▶ Directions for this task
Your result should be the lines holding the word "checkbox", copied from the entries below.

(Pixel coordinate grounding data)
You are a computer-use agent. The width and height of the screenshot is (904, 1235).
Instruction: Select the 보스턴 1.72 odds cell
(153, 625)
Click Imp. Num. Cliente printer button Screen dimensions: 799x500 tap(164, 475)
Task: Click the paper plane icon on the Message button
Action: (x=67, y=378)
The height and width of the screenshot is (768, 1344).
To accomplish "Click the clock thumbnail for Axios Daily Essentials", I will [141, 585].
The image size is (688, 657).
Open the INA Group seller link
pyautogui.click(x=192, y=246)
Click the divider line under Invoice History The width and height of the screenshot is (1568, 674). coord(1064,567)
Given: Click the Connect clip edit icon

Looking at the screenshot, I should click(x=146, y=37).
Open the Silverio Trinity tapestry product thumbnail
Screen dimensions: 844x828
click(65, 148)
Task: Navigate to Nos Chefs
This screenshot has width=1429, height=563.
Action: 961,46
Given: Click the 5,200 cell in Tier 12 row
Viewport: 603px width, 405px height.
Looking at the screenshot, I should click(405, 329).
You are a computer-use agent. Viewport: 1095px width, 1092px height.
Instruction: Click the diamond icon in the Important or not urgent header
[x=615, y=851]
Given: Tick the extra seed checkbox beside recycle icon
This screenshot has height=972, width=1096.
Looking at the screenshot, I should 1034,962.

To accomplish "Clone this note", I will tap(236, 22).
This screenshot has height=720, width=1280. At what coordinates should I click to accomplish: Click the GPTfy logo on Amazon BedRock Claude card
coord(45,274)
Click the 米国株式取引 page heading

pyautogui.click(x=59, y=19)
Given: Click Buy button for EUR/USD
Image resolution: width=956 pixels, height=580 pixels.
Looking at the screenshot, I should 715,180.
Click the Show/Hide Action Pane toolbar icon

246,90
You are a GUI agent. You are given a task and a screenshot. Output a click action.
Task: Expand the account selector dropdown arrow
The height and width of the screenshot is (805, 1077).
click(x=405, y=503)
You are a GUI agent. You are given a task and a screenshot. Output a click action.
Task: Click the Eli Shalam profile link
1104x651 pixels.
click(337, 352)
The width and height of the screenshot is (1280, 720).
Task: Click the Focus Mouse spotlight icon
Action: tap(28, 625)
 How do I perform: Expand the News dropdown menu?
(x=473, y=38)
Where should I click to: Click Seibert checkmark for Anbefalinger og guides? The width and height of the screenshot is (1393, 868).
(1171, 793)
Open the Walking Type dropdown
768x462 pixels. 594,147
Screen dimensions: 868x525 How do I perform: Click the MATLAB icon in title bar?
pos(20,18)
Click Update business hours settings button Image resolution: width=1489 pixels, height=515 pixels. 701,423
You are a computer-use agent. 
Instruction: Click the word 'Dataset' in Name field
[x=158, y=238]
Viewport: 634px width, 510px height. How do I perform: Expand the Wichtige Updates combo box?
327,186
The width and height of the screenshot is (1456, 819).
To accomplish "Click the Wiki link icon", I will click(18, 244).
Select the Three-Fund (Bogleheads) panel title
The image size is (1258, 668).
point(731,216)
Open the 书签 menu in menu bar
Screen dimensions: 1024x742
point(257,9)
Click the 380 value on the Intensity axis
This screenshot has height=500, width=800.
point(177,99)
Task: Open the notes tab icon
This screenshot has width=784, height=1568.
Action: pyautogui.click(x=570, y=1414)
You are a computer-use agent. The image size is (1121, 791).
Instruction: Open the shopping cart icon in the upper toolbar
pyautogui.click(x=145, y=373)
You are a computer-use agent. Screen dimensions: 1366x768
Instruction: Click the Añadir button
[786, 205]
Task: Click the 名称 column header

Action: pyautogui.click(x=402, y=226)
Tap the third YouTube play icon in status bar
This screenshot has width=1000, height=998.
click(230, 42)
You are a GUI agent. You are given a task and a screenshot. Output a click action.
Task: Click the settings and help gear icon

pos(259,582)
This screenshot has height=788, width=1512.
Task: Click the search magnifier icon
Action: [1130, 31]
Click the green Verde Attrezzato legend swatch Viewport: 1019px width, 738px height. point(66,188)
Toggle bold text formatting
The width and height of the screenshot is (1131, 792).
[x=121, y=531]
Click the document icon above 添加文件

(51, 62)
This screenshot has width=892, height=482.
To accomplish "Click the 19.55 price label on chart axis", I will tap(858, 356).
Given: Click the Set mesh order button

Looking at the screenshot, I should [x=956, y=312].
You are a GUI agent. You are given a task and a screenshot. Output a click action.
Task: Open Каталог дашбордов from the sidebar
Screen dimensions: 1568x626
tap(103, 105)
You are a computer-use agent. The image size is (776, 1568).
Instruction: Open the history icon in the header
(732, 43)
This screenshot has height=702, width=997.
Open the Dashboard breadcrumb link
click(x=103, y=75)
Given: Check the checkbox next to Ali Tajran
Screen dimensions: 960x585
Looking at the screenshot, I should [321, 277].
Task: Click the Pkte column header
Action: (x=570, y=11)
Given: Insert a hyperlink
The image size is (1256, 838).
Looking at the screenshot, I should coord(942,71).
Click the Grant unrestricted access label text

▶ Output of the task
Given: Tick the extra seed checkbox beside recycle icon
Given: Check the checkbox next to Ali Tajran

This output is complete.